La película deja claro en todo momento que el espacio natural en el que tiene lugar, pese a no tener huellas formales de intervención  alguna (su apariencia es silvestre, salvaje) en realidad ha sido completamente humanizado mediante la distribución inopinada de los usos espontáneos que componen la peculiar coreografía de gestos e insinuaciones del cruising: las zonas de mayor visibilidad se utilizan para la exhibición de los cuerpos, los recodos semiocultos sirven para conversaciones en petit comitè, las travesías que los cruisers van generando en sus paseos generan las rutas espontáneas que distribuyen el lugar, y los parajes más frondosos funcionan como improvisados lechos para el amor furtivo. Todo un repertorio de funciones asignadas en base a la gradación de visibilidad e intimidad, sin la necesidad de ninguna provisión de infraestructuras pero gobernadas por un pacto sobreentendido por los usuarios de un territorio que han conseguido hacer suyo: como uno de los protagonistas comenta a lo largo del film, hay un acuerdo silencioso entre ellos que determina qué está permitido hacer en cada sitio, sin necesidad de redactar un estatuto legislador.
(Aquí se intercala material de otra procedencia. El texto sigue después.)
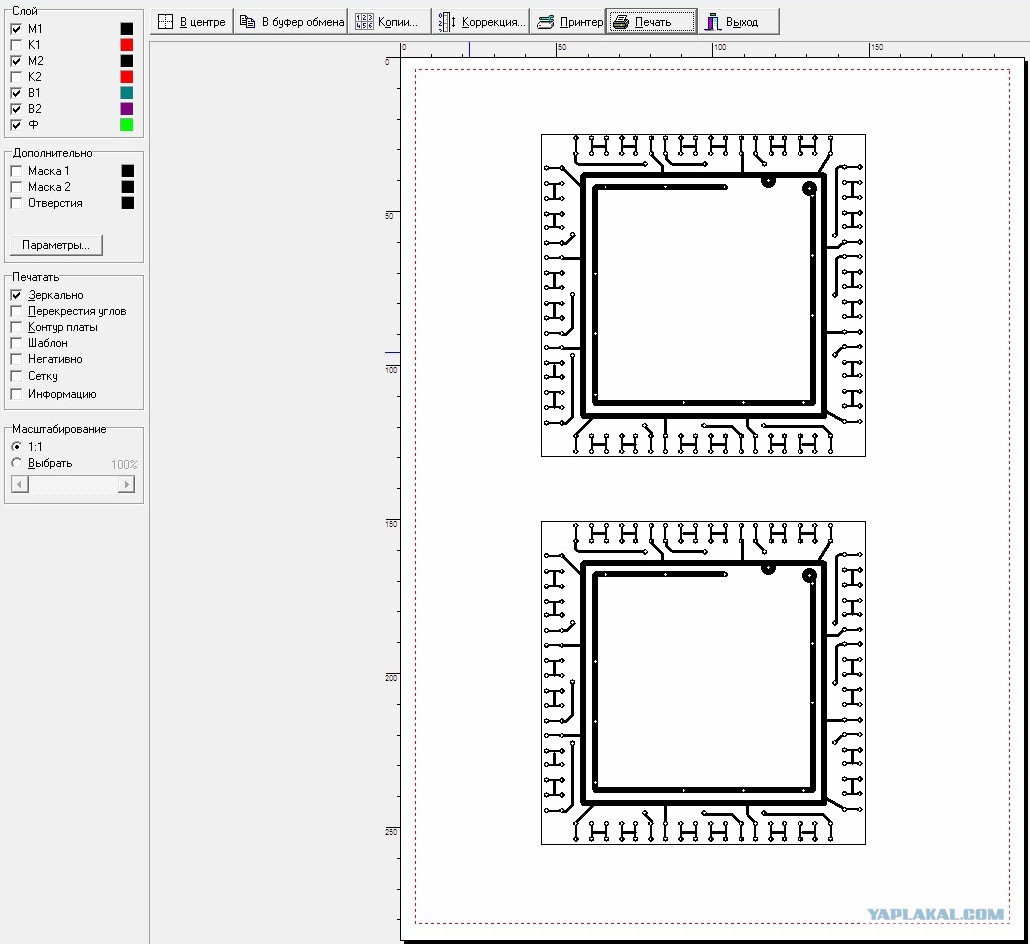Open the 'Коррекция...' calibration dialog

482,22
La naturalidad con la que los peculiares habitantes del espacio realizan su voluntad deseante, es concomitante con un paraje que, en cuanto aislado del intervencionismo técnico de la cultura hegemónica, mantiene la pureza e imparcialidad moral que hace a la naturaleza ser lo que es. Al menos, en nuestro imaginario.
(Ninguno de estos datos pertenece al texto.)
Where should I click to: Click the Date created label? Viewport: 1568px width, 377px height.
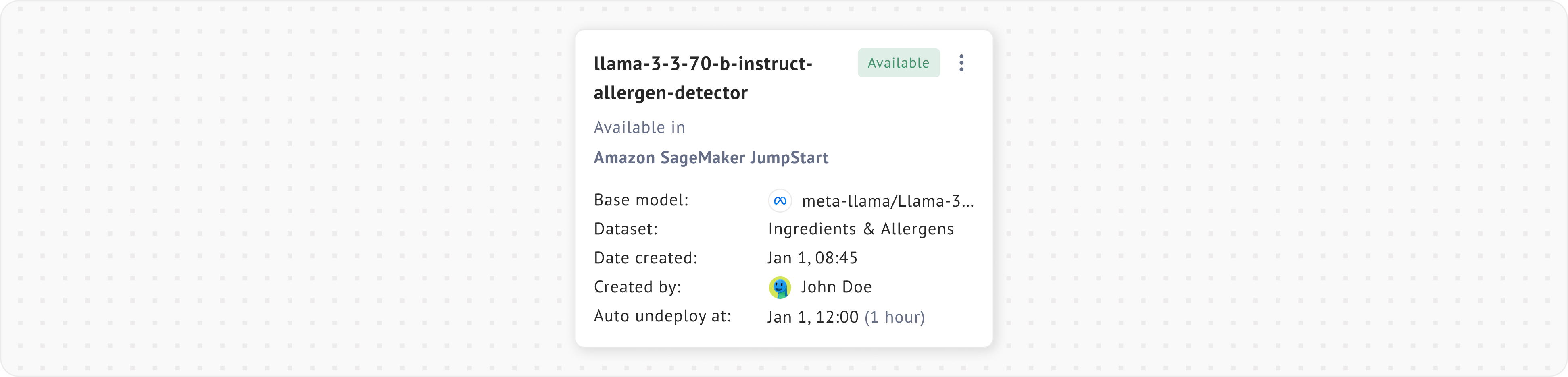645,259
Lo interesante de la película es que, en sus piruetas argumentales, termina por afirmar el contrapunto tenebroso de lo salvaje cuando se confirma que lo que parecía un paraíso de libertad entre iguales puede ser también un escenario para la muerte. La concepción bucólica e idílica de lo campestre, típica de la clase media que se sirve de la no-ciudad para sus prácticas de  ocio apacible, desdeña el hecho de que la naturaleza no sólo es madre protectora, sino también asesina implacable: toda una herejía para el ecologismo y sus dogmas de corrección política, que rehúye reconocer que los ciclos orgánicos son una sucesión de vida y muerte en el que estamos implicados como verdugos y víctimas. Nietzsche, Bataille o Artaud aceptaban que la crueldad forma parte de la esencia de la tierra, y trascender verdaderamente las leyes del orden civil implica exponerse al riesgo de la propia desaparición. La pulsión de muerte es una fuga troncal a la poesía gay subterránea, la que siempre ha ilustrado las pasiones y desvelos de aquellos que se atreven a saltar la muralla y morder la manzana prohibida que aguarda en los extramuros de la ciudad hegemónica. La película puede ser entonces leída, entre otras maneras, como una bella metáfora de la biosfera como lugar en el que el dulce frescor de la atmósfera encubre a bestias de dientes afilados pertrechadas detrás de los árboles. Un contrapunto siniestro a la pastoralidad queer que estaba ya presente, sutilmente, en muchas de las imágenes de Pierre et Gilles.